• [Extrait fourni]:
··········
Quant à la gauche, elle suscite de l’espoir en ne réitérant pas la stratégie mortifère des législatives de 2017 et donc en assurant l’union Nupes. Mais est-ce suffisant pour obtenir une gauche de gauche, c’est-à-dire capable de prendre le pouvoir, de l’exercer par un bloc historique populaire intégrant très majoritairement la classe populaire ouvrière et employée (45 % de la population active malgré la désindustrialisation) en engageant une stratégie de transition vers un modèle anticapitaliste de type République sociale ?(1)Nous appelons République sociale un modèle politique qui implique d’en réunir les conditions. Voir l’ouvrage en deux tomes Penser la République sociale au 21e siècle, que vous trouverez dans la librairie militante. En tout cas, on peut noter que pour la première fois depuis le couplage élections présidentielle-élection législative, l’élection d’Emmanuel Macron n’a pas enclenché de dynamique pour l’élection législative : les projections basées sur le résultat du premier tour donne une majorité faible à Ensemble, ce qui révèle la fragilité de ce pouvoir.
La sociologie du premier tour des législatives
Étant donné un résultat conforme à ce qui avait été mesuré par les instituts de sondage (IFOP et IPSOS), nous reprenons ci-dessous les analyses sociologiques qui avaient été données dans les sondages et qui correspondent au vote réel.
Tout d’abord, concernant l’abstention, celle-ci s’établit à 52,49 %, soit un électeur sur deux qui ne s’est pas déplacé. En 2017, l’abstention au premier tour des législatives était déjà majoritaire, avec un taux de participation au vote de 48,7 %. Ipsos début juin sondait la participation du 12 juin 2022 à 46 %, soit un recul significatif.
Si on y ajoute les blancs, nuls et non-inscrits on est probablement en-dessous de 40 % de votes exprimés pour des candidats précis. En ne comptant que l’abstention (sans y ajouter les blancs, les nuls et les non-inscrits), il est à noter que la participation de la classe populaire ouvrière et employée est inférieure à 36 % et que celle des 18-35 ans est inférieure à 37 % . Donc pour ces derniers, la comptabilisation des blancs, nuls et non-inscrits est en début juin de moins de 30 % de suffrages exprimés pour des candidats précis par rapport au nombre d’électeurs éligibles à la votation (voir ci-dessous).
La vague 3 de l’IFOP du début juin nous a donné quelques indications sur la sociologie des intentions de vote.
··········
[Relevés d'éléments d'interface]

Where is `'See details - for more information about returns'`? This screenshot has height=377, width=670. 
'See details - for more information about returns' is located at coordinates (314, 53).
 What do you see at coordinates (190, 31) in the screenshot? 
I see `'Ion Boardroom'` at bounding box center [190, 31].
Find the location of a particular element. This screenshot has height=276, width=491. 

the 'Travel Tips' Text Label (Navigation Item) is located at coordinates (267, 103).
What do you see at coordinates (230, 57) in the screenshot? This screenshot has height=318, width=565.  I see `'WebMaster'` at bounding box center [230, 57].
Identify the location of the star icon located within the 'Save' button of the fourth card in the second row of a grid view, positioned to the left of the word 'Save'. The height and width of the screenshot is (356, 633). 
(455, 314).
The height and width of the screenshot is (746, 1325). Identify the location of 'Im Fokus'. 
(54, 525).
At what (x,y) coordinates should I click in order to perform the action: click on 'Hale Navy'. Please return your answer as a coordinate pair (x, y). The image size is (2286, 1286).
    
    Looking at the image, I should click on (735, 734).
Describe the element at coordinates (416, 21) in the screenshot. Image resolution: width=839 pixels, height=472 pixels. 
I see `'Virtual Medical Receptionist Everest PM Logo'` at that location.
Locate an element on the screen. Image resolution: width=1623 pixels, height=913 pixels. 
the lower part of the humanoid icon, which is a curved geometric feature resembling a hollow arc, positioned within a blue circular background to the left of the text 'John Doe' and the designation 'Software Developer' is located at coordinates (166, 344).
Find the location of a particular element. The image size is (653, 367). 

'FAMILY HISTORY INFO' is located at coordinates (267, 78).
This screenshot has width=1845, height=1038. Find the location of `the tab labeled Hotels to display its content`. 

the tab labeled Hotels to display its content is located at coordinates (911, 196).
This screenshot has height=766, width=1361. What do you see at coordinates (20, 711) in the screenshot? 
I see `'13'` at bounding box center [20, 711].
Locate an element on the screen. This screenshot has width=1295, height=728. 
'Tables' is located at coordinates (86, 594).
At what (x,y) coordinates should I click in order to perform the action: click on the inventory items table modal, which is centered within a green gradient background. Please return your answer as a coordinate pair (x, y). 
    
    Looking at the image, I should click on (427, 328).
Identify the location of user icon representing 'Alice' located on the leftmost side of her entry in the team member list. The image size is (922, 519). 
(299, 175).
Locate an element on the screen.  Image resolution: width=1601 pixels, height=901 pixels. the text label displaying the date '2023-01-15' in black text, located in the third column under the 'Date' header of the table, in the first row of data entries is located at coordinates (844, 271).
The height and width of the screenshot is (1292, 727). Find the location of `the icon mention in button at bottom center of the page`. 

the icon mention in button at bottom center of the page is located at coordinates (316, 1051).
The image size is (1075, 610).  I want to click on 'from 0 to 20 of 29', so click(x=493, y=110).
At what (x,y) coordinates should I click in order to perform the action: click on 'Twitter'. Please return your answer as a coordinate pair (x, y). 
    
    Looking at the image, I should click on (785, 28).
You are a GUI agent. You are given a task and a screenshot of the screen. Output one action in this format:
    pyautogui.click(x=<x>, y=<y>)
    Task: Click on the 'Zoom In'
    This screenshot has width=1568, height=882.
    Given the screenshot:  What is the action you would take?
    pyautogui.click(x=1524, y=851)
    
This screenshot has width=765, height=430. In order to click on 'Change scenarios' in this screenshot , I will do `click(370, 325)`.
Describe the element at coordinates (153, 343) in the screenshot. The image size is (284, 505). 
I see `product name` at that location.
··········
• [Consigne]: Reproduis le passage de l'extrait sur les législatives qui commence aux mots "Si on y ajoute" et s'arrête après les mots "intentions de vote.". Le matériel n'intervient en rien dans ce travail.

• [Réponse correcte]:
Si on y ajoute les blancs, nuls et non-inscrits on est probablement en-dessous de 40 % de votes exprimés pour des candidats précis. En ne comptant que l’abstention (sans y ajouter les blancs, les nuls et les non-inscrits), il est à noter que la participation de la classe populaire ouvrière et employée est inférieure à 36 % et que celle des 18-35 ans est inférieure à 37 % . Donc pour ces derniers, la comptabilisation des blancs, nuls et non-inscrits est en début juin de moins de 30 % de suffrages exprimés pour des candidats précis par rapport au nombre d’électeurs éligibles à la votation (voir ci-dessous).
La vague 3 de l’IFOP du début juin nous a donné quelques indications sur la sociologie des intentions de vote.